The only thing I can think of is that it sometimes happens too fast. Try slowing the action down with the flyout menu in the actions palette – maybe… step by step??
Another option is to change your action. When you have your selection you can:
1. Duplicate Image
2. Image|Crop
3. Trim
4. Save As
Peace,
Tony
I never even thought of step by step.. I’ll give it a whirl. I think you’re right about it going to fast. there have been a few time that I noticed that the new document size just happened to be the size of something I had copied or cut earlier on. The only conclusion I could come to at that point was that it was somehow getting to that point in the action before the cpu had finished writing the new size to the clipboard.
The crop method works fine but unfortunately it’s unsuited for my specific purposes right now. I’m breaking screen-grabs up into multiple images and it would be a pain to have to paste the screen-grab 20 times or even to have to undo back to before the crop 20 times. It doesn’t sound like it would be a pain but that’s 20 x 1000.. 🙁
Thanks YrbkMgr
I’m breaking screen-grabs up into multiple images and it would be a pain to have to paste the screen-grab 20 times or even to have to undo back to before the crop 20 times
I don’t get it.
If you are currently trying to do a File|New then paste and save, what’s the difference if you do a Duplicate|Crop|Save ? There’s no pasting involved. You do realize that when you have a selection active, Image|Crop crops the image to the selection right? That’s functionally the same thing that you’re trying to do with the contents of the clipboard and File|New. Same thing, only different <grin>.
Peace,
Tony
Sorry about that.. I read your list but all I saw was Crop | Save because I was expecting that to come back as an option because I didn’t fully explain what I was doing in my first post.
Duplicate | Crop | Save is a little different although I would still lose the selection that I had made in the process of the duplicate command so I would have to duplicate the image and stop the action to manually select the portion that I want for my final image and restart the action. That’s 2 more keystrokes than what I have now.
Let me explain what I’m doing again. I work in education and we are currently building an online math course. for certain compatablity reasons we are making all of the equations and things that cant be displayed in html as GIFs. I get a word document full of content from the writers and I have to screen-grab the document and go through it all looking for equations to cut out and save fully trimmed so that they can be added to the text withought any extra html alignment work.
I tried slowing the action down to step by step but it was still choking on the clipboard size so I changed it to open a new document with dimentions bigger than I will ever possibly need (w=1000 h=1000) and it hasn’t been choking on that.
I would still lose the selection that I had made in the process of the duplicate command
I see.

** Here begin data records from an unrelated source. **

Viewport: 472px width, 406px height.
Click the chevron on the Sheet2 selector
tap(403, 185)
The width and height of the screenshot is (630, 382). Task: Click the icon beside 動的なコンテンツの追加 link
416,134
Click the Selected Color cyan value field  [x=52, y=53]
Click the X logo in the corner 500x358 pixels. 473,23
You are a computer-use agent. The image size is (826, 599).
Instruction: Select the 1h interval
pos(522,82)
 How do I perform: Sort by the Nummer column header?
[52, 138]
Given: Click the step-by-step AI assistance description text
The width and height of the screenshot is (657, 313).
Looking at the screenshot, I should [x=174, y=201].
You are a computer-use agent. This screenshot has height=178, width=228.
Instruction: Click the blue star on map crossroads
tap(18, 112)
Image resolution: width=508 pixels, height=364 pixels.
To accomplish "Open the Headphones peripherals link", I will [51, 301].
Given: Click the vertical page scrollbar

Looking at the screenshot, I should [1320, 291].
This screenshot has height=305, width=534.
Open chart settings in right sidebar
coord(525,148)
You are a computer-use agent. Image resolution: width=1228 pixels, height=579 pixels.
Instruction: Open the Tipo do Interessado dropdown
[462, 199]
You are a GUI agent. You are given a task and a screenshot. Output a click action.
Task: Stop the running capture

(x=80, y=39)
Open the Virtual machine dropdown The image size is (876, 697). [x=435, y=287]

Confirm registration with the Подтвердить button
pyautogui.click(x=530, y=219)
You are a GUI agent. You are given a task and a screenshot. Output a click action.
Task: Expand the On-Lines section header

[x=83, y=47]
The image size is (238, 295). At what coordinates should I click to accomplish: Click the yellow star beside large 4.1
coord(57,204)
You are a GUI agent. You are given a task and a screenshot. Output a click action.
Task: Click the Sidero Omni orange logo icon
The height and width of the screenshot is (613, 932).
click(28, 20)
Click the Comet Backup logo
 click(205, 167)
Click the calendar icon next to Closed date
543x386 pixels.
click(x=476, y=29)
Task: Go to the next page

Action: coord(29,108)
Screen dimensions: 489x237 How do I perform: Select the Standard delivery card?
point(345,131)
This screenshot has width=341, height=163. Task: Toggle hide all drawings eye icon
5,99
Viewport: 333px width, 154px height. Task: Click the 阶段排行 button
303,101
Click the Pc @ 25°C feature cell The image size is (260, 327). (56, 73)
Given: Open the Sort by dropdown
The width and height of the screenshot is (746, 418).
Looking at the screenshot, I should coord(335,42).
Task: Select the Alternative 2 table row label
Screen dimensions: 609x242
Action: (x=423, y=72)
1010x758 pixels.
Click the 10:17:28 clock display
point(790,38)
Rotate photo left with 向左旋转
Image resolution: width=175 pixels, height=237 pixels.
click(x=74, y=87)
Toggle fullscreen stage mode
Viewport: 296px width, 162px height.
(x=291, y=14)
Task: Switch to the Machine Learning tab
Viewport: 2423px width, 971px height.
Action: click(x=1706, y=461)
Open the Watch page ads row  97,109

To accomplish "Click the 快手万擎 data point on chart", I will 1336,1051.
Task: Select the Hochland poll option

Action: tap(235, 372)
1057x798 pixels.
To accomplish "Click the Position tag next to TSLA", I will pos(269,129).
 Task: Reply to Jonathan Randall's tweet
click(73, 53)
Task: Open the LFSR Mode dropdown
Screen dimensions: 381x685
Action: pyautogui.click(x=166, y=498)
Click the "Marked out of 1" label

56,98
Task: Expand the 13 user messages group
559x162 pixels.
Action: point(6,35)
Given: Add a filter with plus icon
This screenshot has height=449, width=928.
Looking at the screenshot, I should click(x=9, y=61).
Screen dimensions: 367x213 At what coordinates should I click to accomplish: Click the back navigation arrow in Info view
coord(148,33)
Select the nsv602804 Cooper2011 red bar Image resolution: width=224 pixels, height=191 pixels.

I didn’t test it to see if the selection would be preserved.
Then make your action do this when you have your selection:
1. Snapshot
2. Crop
3. Save As
4. Revert to Snapshot
Again, same thing, only different.
Peace,
Tony
You’re on the ball now!! That would work perfectly..
I’m still kinda curious why PS is choking on the clipboard size in the first place though.
I’m still kinda curious why PS is choking on the clipboard size in the first place though.
I’ve seen rare instances where the clipboard dimensions weren’t transferred to the new image – In your case, it’s probably what you suspected, too fast for data transfer. But that’s just a guess.
Glad you got it sorted.
Peace,
Tony
edit: By the way, be VERY careful when saving your original. By using Save As on the original, unless it’s marked as a copy, you will be changing the file name of the original even after reverting the snapshot. So just make sure you are careful when you’re "done".